- Stated task -
Reproduce the material verbatim, beginning with the line that contains "At what coordinates should I click to accomplish: Collapse" and continuing through the end of the material, with both of those lines included. Omit the pictures from your reproduction.

* * *

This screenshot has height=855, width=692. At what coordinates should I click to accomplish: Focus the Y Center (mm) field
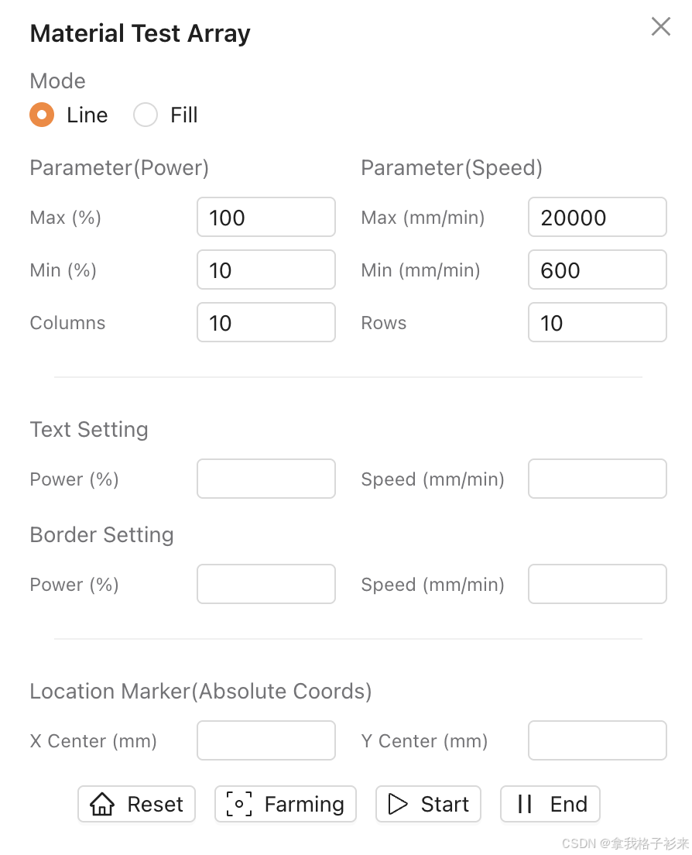(x=597, y=740)
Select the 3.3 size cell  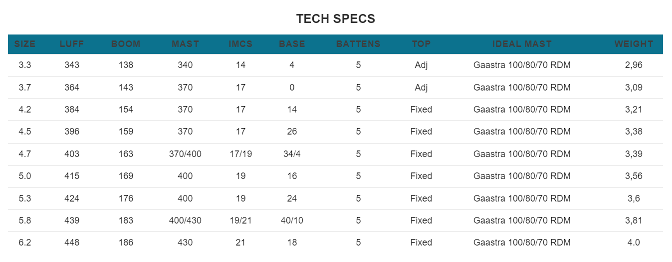pos(25,65)
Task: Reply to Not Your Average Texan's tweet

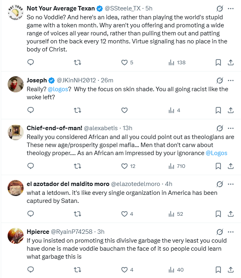Action: 30,62
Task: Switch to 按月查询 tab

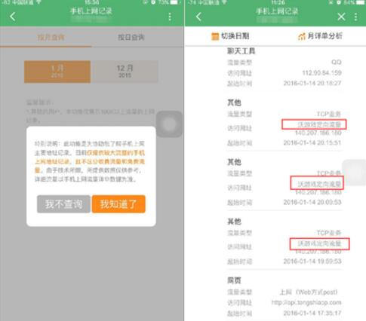Action: pos(51,38)
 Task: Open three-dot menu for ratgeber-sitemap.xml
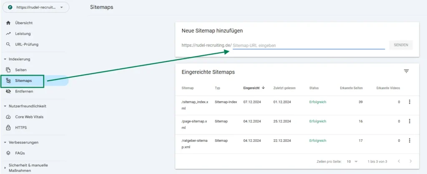tap(409, 141)
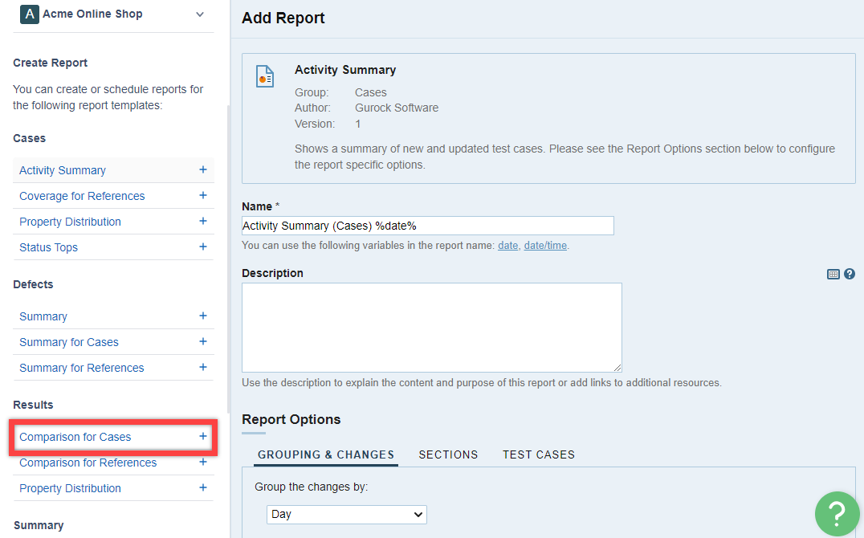Viewport: 864px width, 538px height.
Task: Click plus icon for Comparison for References
Action: click(x=203, y=463)
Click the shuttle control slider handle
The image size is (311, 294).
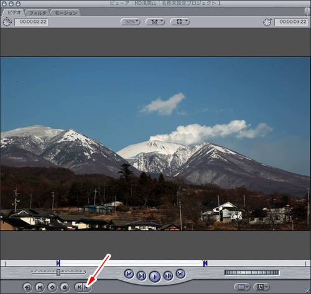click(x=58, y=272)
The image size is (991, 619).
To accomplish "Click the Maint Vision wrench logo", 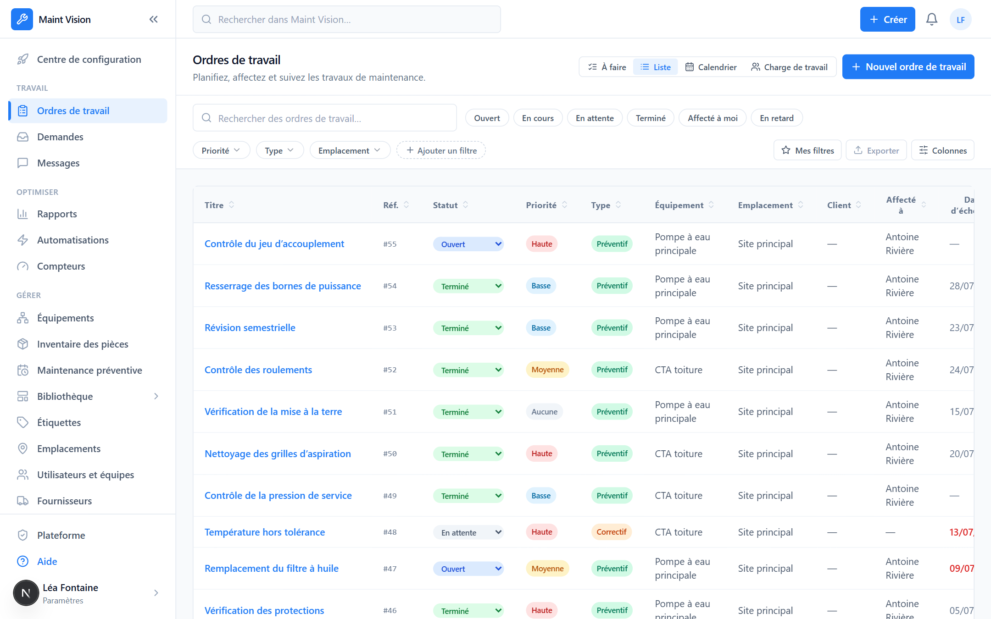I will coord(22,19).
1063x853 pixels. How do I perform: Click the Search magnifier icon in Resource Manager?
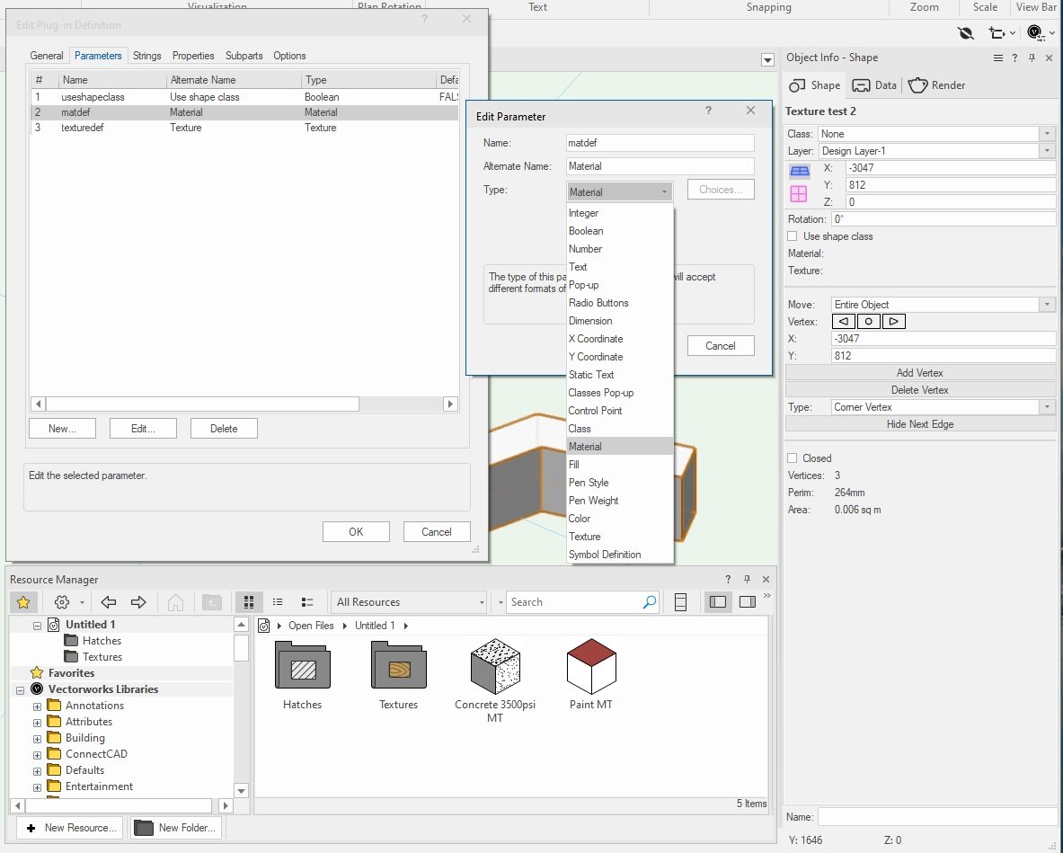650,602
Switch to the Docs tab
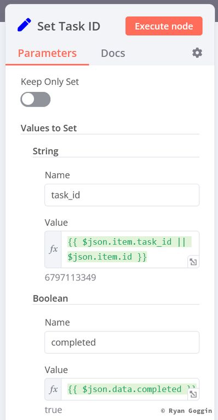Image resolution: width=218 pixels, height=420 pixels. [113, 53]
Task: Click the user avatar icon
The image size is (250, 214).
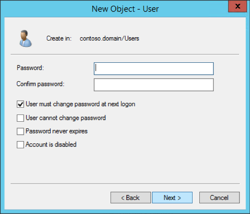Action: click(x=26, y=39)
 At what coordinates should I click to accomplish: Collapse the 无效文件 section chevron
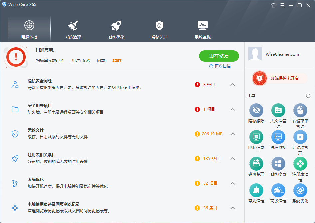[x=233, y=134]
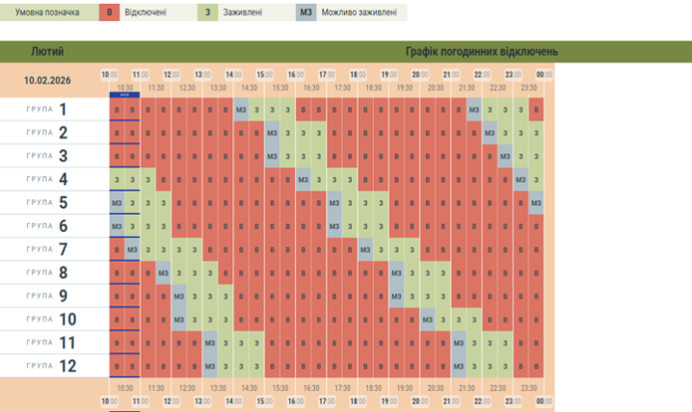Click the 00:00 marker in top timeline

[544, 74]
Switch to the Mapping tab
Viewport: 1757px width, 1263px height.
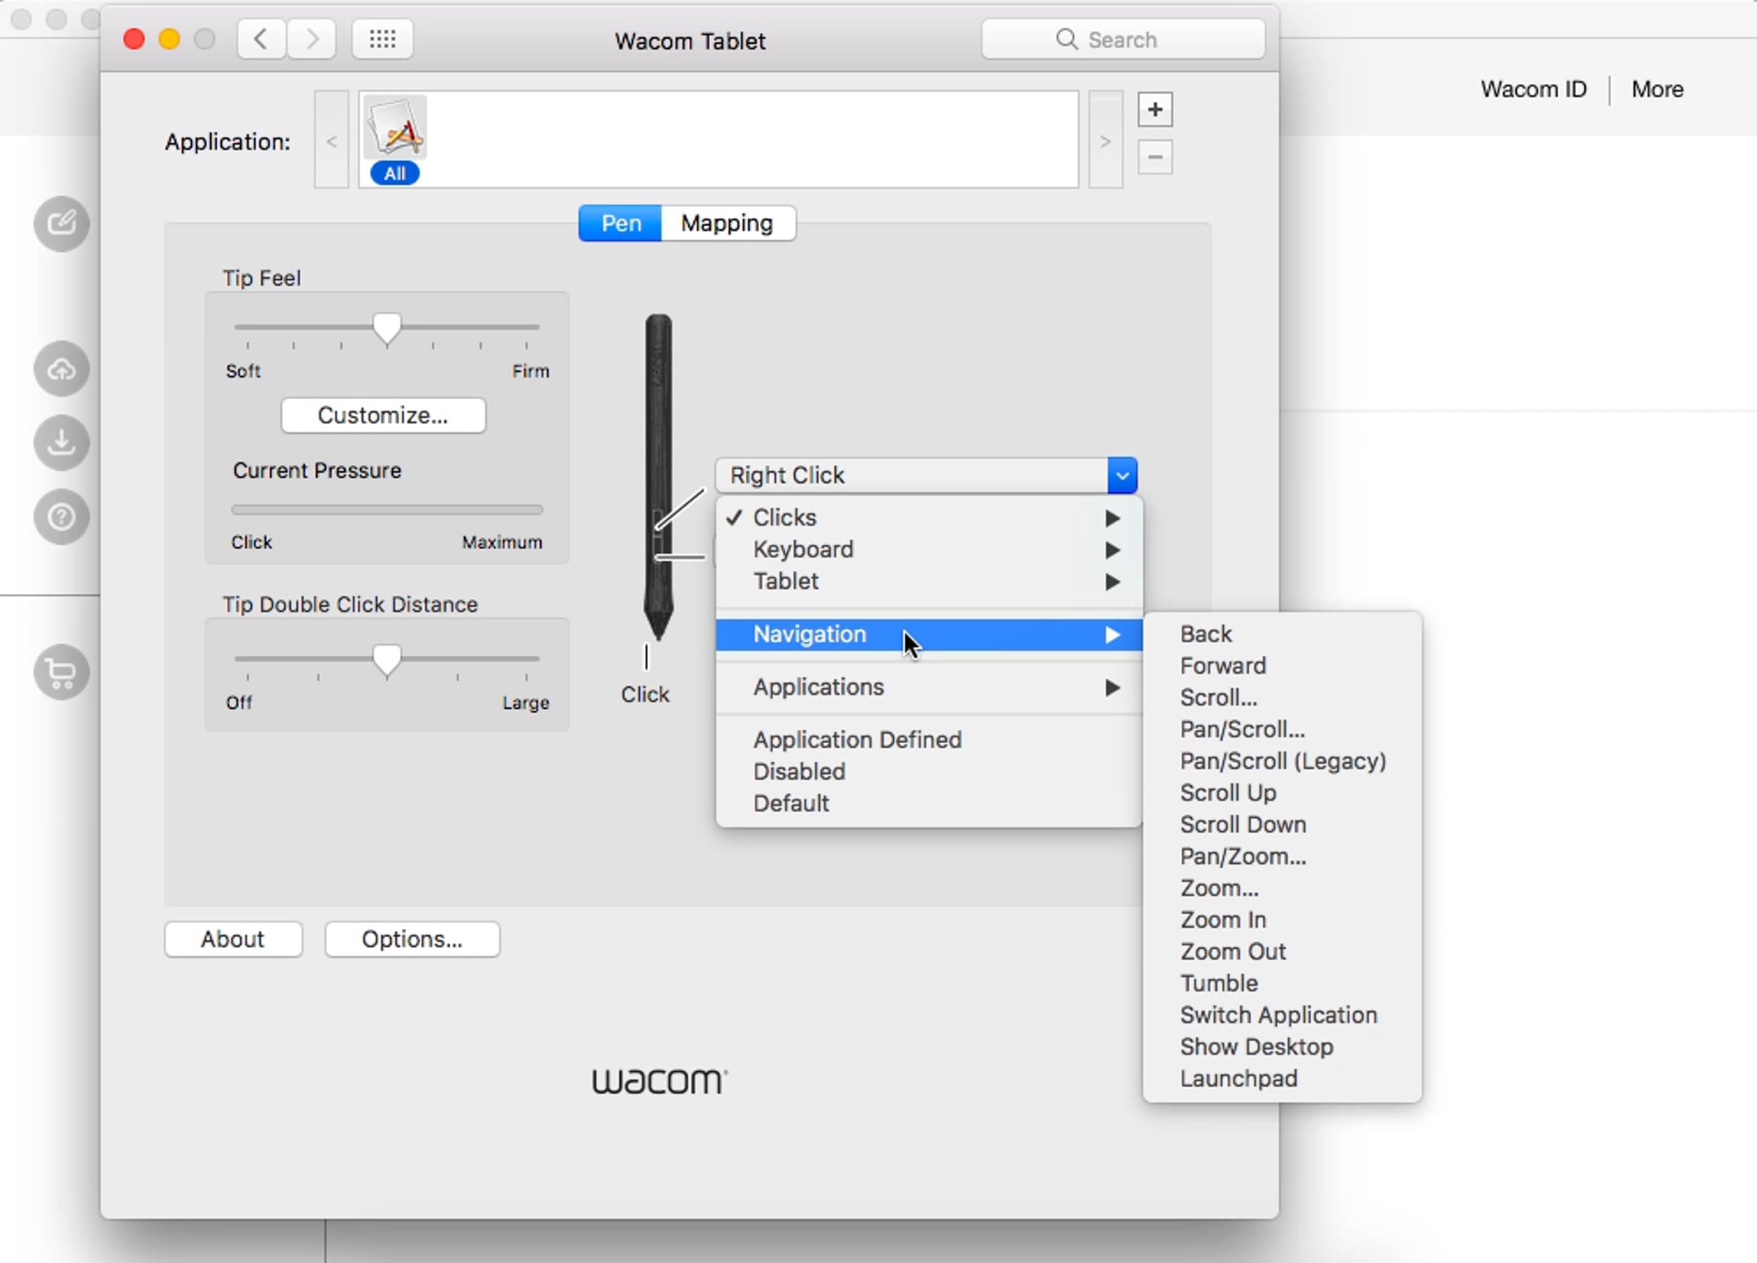pos(727,223)
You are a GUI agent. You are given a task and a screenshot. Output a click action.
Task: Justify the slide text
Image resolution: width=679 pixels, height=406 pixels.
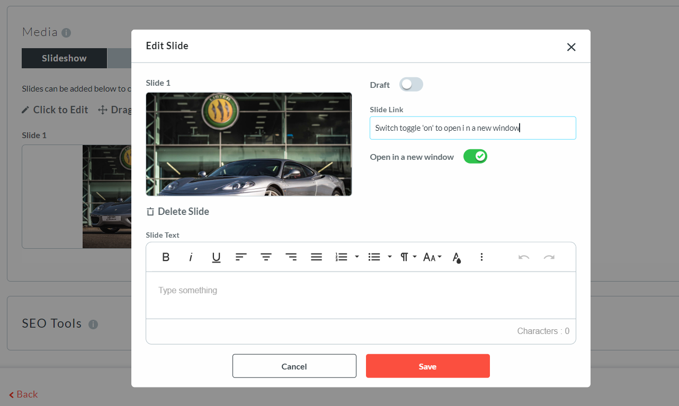tap(316, 257)
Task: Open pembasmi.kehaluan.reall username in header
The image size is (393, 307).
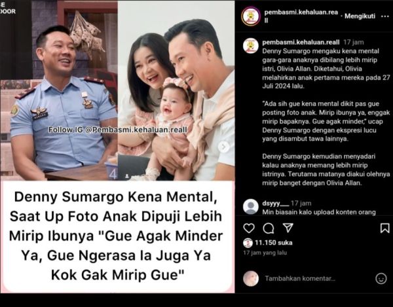Action: click(x=301, y=16)
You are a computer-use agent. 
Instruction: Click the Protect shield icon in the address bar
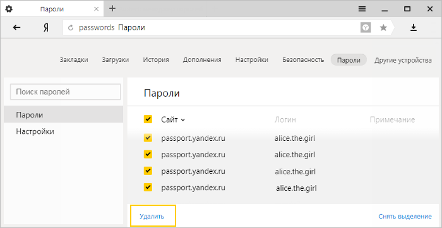pos(366,27)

* * *

- Output -
 At what coordinates should I click to accomplish: Collapse the 无效文件 section chevron
[x=233, y=134]
Click the 00:00 marker in top timeline

[544, 74]
Switch to the Mapping tab
Viewport: 1757px width, 1263px height.
pos(727,223)
You are a GUI agent. You are given a task and a screenshot. Output a click action.
Task: Justify the slide text
Image resolution: width=679 pixels, height=406 pixels.
tap(316, 257)
Task: Open pembasmi.kehaluan.reall username in header
The image size is (393, 307).
Action: click(x=301, y=16)
You are a computer-use agent. 
Instruction: Click the Protect shield icon in the address bar
pos(366,27)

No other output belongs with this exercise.